Pour démarrer l’été, on a choisi un objet quelque peu… ringardisé : la carte de visite ! Ok j’avoue, on n’a pas (du tout) pensé à la période estivale quand on a sélectionné le sujet avec Marine, que j’ai rencontrée alors qu’elle terminait sa thèse sur design et management des organisation, et avec qui j’écris l’édition du mois. Mais le mois de juin est tellement intense en rencontres, événements, conférences, qu’il s’est imposé à nous. Alors la carte de visite, je ne sais pas ce que vous en pensez, mais il faut avouer que c’est un objet de réseau, de mise en relation qui est en pleine mutation. On l’utilise encore dans certains contextes, dans sa forme papier traditionnelle, mais de plus en plus, les formats digitaux (Linkedin, newsletters, sites web, partage de coordonnées en bluetooth) s’imposent. Là pour faire bonne impression (un papier bien choisi, ou une carte cornée, ça ne fait pas le même effet), la carte de visite permet de partager son nom, son prénom et ses informations de contact : tout cela comme une promesse d’une discussion future, a priori business. Cet objet pétri de codes nous intrigue : quels sont ceux qui subsistent, avec les transitions en cours ?

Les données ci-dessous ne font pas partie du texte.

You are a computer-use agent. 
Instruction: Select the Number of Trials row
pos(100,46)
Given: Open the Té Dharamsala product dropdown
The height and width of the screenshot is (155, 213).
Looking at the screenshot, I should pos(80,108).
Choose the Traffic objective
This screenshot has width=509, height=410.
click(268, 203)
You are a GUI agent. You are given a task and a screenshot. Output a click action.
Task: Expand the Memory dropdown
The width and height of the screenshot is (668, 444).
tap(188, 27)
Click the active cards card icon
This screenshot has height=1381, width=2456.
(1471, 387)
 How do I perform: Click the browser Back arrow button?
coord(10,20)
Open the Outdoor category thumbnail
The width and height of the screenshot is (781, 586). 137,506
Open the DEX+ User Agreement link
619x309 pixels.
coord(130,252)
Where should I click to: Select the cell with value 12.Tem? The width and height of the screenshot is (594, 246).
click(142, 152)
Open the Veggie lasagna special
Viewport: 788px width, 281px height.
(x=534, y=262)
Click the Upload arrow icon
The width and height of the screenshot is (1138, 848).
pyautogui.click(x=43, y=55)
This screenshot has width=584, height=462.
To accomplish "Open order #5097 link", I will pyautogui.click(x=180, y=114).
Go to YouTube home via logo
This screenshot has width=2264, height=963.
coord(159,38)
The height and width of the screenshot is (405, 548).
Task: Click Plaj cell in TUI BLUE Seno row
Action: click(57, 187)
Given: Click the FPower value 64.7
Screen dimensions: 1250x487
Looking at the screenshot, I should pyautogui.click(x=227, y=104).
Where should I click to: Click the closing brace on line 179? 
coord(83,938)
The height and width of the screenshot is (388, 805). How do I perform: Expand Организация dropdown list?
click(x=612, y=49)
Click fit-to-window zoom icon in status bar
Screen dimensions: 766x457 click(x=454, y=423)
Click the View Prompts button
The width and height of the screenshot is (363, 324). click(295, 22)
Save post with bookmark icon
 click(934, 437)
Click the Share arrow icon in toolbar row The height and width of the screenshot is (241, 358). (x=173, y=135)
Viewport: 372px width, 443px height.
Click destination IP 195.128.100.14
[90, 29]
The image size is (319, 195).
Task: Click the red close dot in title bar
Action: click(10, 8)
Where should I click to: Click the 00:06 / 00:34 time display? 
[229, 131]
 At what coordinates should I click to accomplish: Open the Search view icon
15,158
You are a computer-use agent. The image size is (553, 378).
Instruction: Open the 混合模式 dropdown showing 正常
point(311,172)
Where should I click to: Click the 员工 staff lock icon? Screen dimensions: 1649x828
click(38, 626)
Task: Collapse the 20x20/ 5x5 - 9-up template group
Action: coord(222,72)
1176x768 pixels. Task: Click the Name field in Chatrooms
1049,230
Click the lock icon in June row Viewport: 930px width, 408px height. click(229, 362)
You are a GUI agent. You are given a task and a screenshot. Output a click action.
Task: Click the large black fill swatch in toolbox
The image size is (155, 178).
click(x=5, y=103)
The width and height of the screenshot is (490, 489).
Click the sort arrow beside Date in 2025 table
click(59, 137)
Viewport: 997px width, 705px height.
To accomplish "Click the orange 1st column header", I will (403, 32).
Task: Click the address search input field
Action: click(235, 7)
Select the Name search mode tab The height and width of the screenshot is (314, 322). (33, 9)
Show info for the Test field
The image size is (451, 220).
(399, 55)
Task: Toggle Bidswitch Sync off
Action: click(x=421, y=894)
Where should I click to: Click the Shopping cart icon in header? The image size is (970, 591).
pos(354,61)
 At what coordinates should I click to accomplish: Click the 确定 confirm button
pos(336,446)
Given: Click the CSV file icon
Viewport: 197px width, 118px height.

Chacun a une relation unique à cet objet presque désuet, mais encore assez contemporain. Un petit moment quizz magazine en mode plage, attention sortez les lunettes de soleil et votre plus beau stylo :
Que vous soyez team tout digital, ultra organisée ou fan de papier, il faut se le dire, la carte de visite, à l’origine là pour marquer que l’on a rendu visite à quelqu’un alors qu’il ou elle était absent·e, a un peu perdu de sa superbe. Le besoin reste le même aujourd’hui : comment garder en tête les nouvelles personnes rencontrées, dans des espaces professionnels de plus en plus mouvants ? comment reprendre contact avec la bonne et délicate attention à l’autre ?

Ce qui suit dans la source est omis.